Output the line that contains "Task: Switch to the Settings search filter", then every line beneath it through the end of the records, exactly as given and with no other lines.
◇ ◇ ◇
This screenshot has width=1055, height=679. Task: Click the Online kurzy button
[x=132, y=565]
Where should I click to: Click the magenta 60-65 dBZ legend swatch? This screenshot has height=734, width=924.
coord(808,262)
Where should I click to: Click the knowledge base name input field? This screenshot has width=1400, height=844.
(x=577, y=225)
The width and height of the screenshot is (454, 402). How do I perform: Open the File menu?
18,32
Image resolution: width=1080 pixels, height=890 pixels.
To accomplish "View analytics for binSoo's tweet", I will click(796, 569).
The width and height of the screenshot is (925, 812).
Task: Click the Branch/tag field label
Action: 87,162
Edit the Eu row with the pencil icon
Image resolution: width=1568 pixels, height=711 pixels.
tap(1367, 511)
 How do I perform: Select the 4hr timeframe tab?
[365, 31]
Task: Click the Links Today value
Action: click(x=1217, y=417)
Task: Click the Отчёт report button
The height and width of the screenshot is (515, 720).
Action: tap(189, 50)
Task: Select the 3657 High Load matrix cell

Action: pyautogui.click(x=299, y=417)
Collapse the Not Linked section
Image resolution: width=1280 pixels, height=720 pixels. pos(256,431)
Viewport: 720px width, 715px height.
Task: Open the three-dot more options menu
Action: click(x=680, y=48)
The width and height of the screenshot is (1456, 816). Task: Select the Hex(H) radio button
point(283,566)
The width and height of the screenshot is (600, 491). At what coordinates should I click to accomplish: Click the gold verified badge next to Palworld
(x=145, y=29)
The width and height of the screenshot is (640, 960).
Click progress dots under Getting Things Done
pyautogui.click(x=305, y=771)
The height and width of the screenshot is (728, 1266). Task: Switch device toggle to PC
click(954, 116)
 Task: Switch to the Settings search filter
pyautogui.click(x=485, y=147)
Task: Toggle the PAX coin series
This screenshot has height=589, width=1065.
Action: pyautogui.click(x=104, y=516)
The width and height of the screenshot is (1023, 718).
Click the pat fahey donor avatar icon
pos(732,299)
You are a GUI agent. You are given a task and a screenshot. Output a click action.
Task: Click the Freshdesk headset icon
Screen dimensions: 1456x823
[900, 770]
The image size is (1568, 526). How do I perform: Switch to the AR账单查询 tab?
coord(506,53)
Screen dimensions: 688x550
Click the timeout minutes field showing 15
◇ ◇ ◇
▶ **Written response**
 Task: Switch to the Settings search filter
pyautogui.click(x=485, y=147)
Task: Toggle the PAX coin series
This screenshot has height=589, width=1065.
Action: pyautogui.click(x=104, y=516)
The width and height of the screenshot is (1023, 718).
Click the pat fahey donor avatar icon
pos(732,299)
You are a GUI agent. You are given a task and a screenshot. Output a click action.
Task: Click the Freshdesk headset icon
Screen dimensions: 1456x823
[900, 770]
The image size is (1568, 526). How do I perform: Switch to the AR账单查询 tab?
coord(506,53)
Screen dimensions: 688x550
Click the timeout minutes field showing 15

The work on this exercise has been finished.